Au début les communautés étaient réticentes dans certaines zones parce qu’elles pensaient que les services des eaux et forêts étaient venus pour les arrêter ou les déguerpir des zones occupées qui empiétaient sur une partie des forêts où ils ont des champs de culture. Les besoins en terres de cultures les ont poussés à empiéter sur certaines forêts. La stratégie a consisté à mettre en place des comités de gestion villageois et des associations inter-villageoises (AIV) autour de chaque forêt classée pour assurer une participation active des communautés au processus de délimitation.
« Notre stratégie a consisté à faire beaucoup de sessions de sensibilisation pour sensibiliser les communautés et obtenir leur adhésion à l’idée de la délimitation. Nous avions expliqué que chaque forêt doit disposer d’un plan d’aménagement qui sera réalisé et mis en œuvre par elles-mêmes avec l’appui de services compétents. Nous avons profité de ces sessions de sensibilisation pour mettre en place des comités villageois de développement composés d’hommes et de femmes des villages riverains des aires protégées. Ces comités villageois constituaient ensuite des AIV. Chaque forêt dispose d’une association inter-villageoise. Nous avions compris que les comités étaient importants pour la réussite la délimitation », se souvient Commandant Manga.
Après la délimitation avec l’appui des communautés, des cartes sont réalisées. Commandant Manga et son équipe ont tenu des séances de restitution des surfaces délimitées à l’aide des cartes auprès des communautés pour recueillir leurs observations sur le travail effectué. Une deuxième session a été nécessaire pour valider les contours des aires protégées définis dans les arrêtés de classement grâce au consensus trouvé avec les communautés.
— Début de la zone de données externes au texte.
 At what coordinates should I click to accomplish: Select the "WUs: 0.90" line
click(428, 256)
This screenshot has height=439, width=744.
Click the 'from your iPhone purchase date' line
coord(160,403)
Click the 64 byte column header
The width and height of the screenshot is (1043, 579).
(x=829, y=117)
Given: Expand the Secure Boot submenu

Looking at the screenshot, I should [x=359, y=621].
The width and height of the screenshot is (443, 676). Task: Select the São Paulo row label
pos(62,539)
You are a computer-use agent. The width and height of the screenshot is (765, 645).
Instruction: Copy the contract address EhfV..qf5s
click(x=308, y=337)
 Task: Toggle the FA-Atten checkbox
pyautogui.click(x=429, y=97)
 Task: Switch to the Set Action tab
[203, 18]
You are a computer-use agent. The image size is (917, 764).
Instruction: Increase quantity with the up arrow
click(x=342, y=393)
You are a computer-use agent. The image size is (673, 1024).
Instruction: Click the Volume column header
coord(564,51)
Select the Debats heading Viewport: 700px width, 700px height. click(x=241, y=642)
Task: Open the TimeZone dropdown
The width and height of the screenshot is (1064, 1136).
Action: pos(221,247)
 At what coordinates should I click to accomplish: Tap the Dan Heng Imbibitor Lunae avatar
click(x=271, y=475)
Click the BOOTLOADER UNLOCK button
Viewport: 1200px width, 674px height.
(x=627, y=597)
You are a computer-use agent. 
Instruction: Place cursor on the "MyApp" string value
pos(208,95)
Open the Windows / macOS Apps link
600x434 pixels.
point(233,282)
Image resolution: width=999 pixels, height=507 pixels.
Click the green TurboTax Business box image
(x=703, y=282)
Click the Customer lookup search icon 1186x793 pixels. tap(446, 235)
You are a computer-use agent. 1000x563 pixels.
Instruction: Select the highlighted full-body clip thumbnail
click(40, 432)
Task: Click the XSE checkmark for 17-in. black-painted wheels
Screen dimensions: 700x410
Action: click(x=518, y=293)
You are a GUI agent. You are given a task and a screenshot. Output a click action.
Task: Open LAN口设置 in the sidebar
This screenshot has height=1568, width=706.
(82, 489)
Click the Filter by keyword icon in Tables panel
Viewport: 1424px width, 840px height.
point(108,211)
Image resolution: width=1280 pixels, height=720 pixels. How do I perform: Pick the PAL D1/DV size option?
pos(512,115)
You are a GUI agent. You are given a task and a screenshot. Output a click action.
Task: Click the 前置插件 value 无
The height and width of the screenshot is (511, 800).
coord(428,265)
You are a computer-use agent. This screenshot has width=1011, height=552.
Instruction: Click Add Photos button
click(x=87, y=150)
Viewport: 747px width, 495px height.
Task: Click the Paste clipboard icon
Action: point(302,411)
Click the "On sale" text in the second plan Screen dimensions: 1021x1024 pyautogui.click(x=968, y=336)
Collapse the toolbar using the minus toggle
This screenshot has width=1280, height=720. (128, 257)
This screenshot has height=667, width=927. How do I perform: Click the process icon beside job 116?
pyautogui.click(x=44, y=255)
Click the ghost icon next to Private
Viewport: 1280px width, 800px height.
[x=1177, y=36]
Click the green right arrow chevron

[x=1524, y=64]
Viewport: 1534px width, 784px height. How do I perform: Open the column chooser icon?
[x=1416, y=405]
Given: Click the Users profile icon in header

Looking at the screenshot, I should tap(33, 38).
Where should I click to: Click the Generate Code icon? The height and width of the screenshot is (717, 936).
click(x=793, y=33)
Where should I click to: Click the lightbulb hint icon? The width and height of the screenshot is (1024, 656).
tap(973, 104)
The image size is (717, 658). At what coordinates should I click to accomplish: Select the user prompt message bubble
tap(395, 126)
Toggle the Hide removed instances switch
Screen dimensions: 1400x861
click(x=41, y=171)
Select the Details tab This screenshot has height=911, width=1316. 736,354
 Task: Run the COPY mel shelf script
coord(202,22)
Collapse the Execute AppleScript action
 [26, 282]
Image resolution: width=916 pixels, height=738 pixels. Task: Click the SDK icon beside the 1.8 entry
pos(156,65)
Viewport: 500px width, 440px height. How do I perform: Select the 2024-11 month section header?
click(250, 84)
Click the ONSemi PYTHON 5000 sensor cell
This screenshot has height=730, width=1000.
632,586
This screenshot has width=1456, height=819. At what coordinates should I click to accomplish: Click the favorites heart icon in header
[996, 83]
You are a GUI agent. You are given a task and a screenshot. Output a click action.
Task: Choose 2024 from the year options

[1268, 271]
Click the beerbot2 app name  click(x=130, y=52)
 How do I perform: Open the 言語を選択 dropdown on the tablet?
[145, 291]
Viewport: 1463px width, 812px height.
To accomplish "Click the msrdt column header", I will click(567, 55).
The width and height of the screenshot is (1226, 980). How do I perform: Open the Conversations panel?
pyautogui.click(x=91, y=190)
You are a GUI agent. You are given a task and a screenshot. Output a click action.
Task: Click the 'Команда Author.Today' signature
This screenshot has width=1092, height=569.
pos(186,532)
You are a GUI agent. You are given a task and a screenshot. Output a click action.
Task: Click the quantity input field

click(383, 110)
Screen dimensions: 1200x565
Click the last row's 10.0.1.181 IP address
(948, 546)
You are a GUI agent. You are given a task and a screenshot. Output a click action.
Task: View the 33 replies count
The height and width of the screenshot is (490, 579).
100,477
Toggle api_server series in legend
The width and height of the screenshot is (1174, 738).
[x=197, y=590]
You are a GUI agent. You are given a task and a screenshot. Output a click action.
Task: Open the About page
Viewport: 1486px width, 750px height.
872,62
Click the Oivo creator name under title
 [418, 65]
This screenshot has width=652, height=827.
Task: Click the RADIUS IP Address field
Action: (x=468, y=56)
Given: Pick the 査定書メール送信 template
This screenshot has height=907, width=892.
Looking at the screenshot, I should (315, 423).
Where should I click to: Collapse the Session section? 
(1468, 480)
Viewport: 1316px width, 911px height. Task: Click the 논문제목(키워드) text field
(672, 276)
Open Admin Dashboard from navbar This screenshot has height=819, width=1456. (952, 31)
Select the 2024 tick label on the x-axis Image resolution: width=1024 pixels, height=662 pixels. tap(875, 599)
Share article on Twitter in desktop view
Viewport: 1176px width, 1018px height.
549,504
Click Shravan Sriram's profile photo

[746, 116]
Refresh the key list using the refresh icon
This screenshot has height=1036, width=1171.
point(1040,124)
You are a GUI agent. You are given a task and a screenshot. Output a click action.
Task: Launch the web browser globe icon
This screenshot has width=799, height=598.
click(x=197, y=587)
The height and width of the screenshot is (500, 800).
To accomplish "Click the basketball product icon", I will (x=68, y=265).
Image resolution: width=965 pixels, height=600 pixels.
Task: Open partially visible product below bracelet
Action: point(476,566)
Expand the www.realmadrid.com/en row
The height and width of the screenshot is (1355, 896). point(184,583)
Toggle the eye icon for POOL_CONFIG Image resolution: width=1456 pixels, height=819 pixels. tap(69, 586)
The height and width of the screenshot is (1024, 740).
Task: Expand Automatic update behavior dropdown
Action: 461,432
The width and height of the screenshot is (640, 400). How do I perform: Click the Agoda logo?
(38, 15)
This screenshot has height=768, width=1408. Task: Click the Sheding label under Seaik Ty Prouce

Alassane Sow, éleveur, 54 ans, est fier d’avoir participé à ce travail. « J’ai fait le tour des villages avec les agents des eaux et forêts pour voir les limites de la forêt. Nous avons procédé ainsi pour délimiter les 2000 ha de notre forêt classée. Le travail de délimitation nous a remis au cœur de la gestion des forêts. Nous avons compris que c’est à nous de faire régénérer la forêt et de la protéger pour notre bien. Elle sert de refuge pour nos animaux en saison sèche car 60% des personnes qui vivent autour de notre forêt classée sont des éleveurs », témoigne, enthousiaste Monsieur Sow qui a été porté à la tête de l’AIV de Thilène. Pour assurer une pérennisation de l’AIV, les membres organisent une réunion mensuelle tournante et se cotisent à raison 2000 F CFA (4 USD) par village.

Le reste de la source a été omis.